### Document segment

COMP3311 25T2 Assignment 2
Python, PostgreSQL, psycopg2
Database Systems
Last updated: Tuesday 29th July 5:10pm
Most recent changes are shown in red ... older changes are shown in brown.

[Assignment Spec]  [SQL Schema]  [SQL Data]   [Grades+Rules]   [Examples]   [Testing]   [Submitting]

Aims

This assignment aims to give you practice in

You could complete this assignment with minimal use of SQL
But it is highly recommended that you use python for its intended purpose
Use SQL queries, views, and functions to filter and manipulate the data
Use Python to format and display the data

The goal is to build some useful data access operations on the mymyunsw database.

Summary

Marks: This assignment contributes 15 marks toward your total mark for this course.
Submission: via WebCMS3 or give, submit the files
q1.py, q2.py, q3.py, q4.py, q5.py, helpers.py, helpers.sql
Deadline: Monday 4 August 2025 @ 21:59:59
Late Penalty: 0.2 percent off the raw mark for each hour late, for 5 days
Any submission after 5 days scores 0 marks
This is the UNSW standard late penalty.

How to do this assignment:

And, of course, if you have PostgreSQL installed on your home machine, you can do all of your development there.
But don't forget to test it on vxdb2 before submitting.

### Dataset extract
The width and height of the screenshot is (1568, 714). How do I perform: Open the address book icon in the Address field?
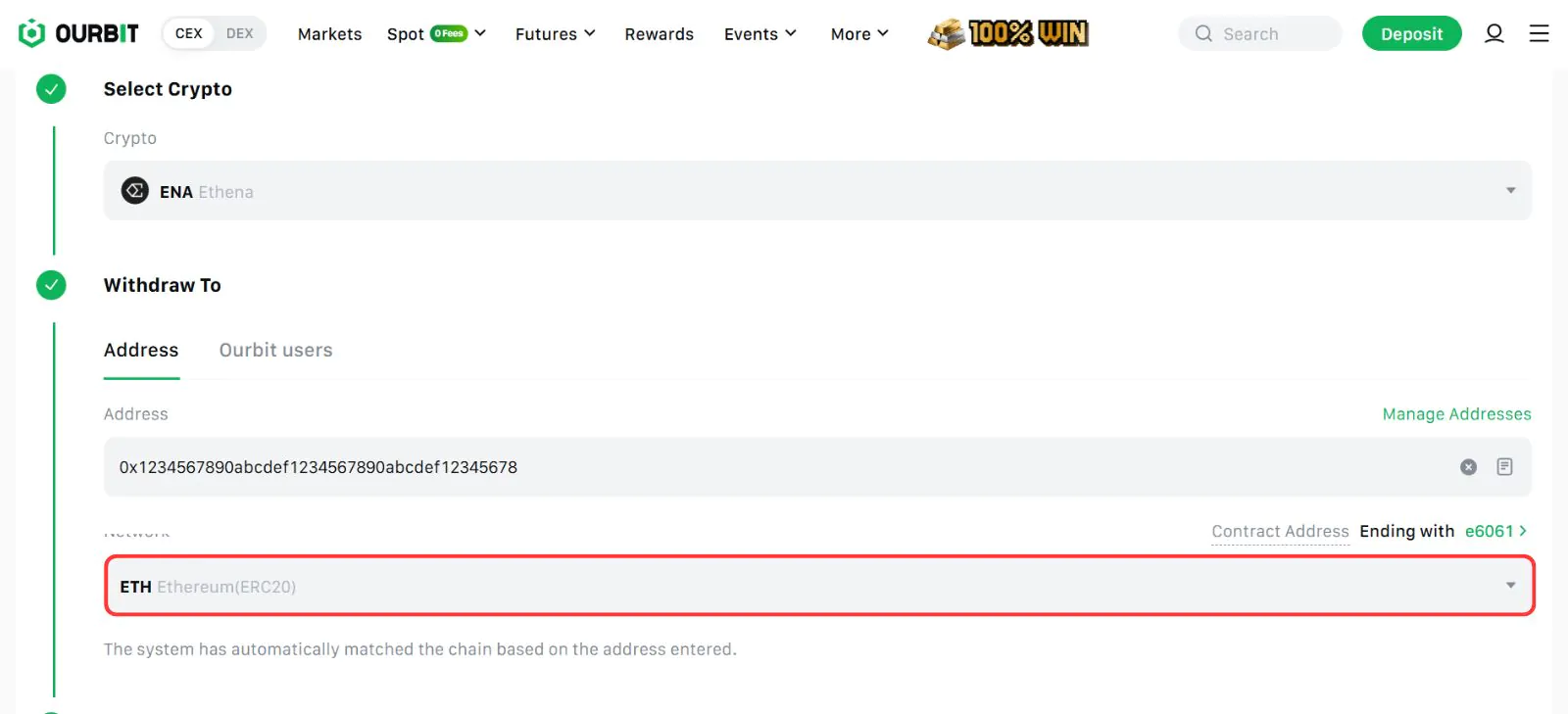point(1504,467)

---

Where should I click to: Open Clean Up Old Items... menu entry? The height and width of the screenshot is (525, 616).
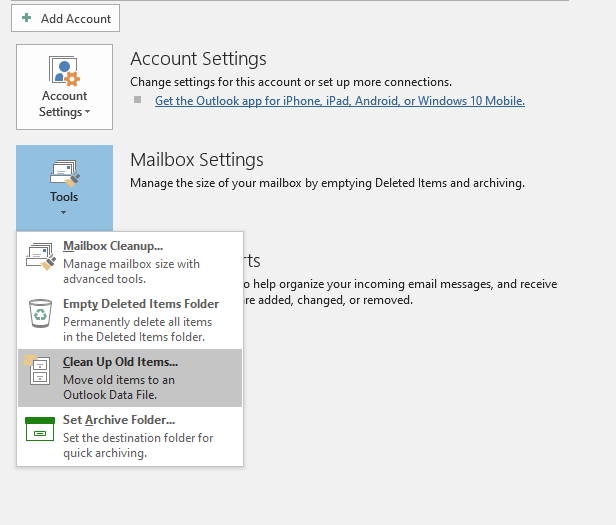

### Exercises to complete
a. In the COMP3311 assignment page, rewrite the passage starting at "[Assignment Spec]  [SQL Schema]  [SQL" and ending at "the mymyunsw database.", replacing "queries" with "statements".
b. According to the COMP3311 assignment page, how many marks does this assignment contribute toward the total mark for the course?
c. Write the next part of the COMP3311 assignment page, picking up after its final sentence.

### Responses
a.
[Assignment Spec]  [SQL Schema]  [SQL Data]   [Grades+Rules]   [Examples]   [Testing]   [Submitting]

Aims

This assignment aims to give you practice in

You could complete this assignment with minimal use of SQL
But it is highly recommended that you use python for its intended purpose
Use SQL statements, views, and functions to filter and manipulate the data
Use Python to format and display the data

The goal is to build some useful data access operations on the mymyunsw database.

b. 15 marks

c.
Introduction

All Universities require a significant information infrastructure in order to manage their affairs. This typically involves a large commercial DBMS installation. UNSW's student information system sits behind the MyUNSW web site. MyUNSW provides an interface to a PeopleSoft enterprise management system with an underlying Oracle database. This back-end system (Peoplesoft/Oracle) is sometimes called NSS. The specific version of PeopleSoft that we use is called Campus Solutions.

Despite its successes, however, MyUNSW/NSS still has a number of deficiencies, including:

The first point is inconvenient, since it means that the only way for a student to change tute classes is to drop the course and re-enrol into the course, selecting th new tute. If the course is already full, students would be unwilling to drop the course in case someone else grabs their place before they can re-enrol.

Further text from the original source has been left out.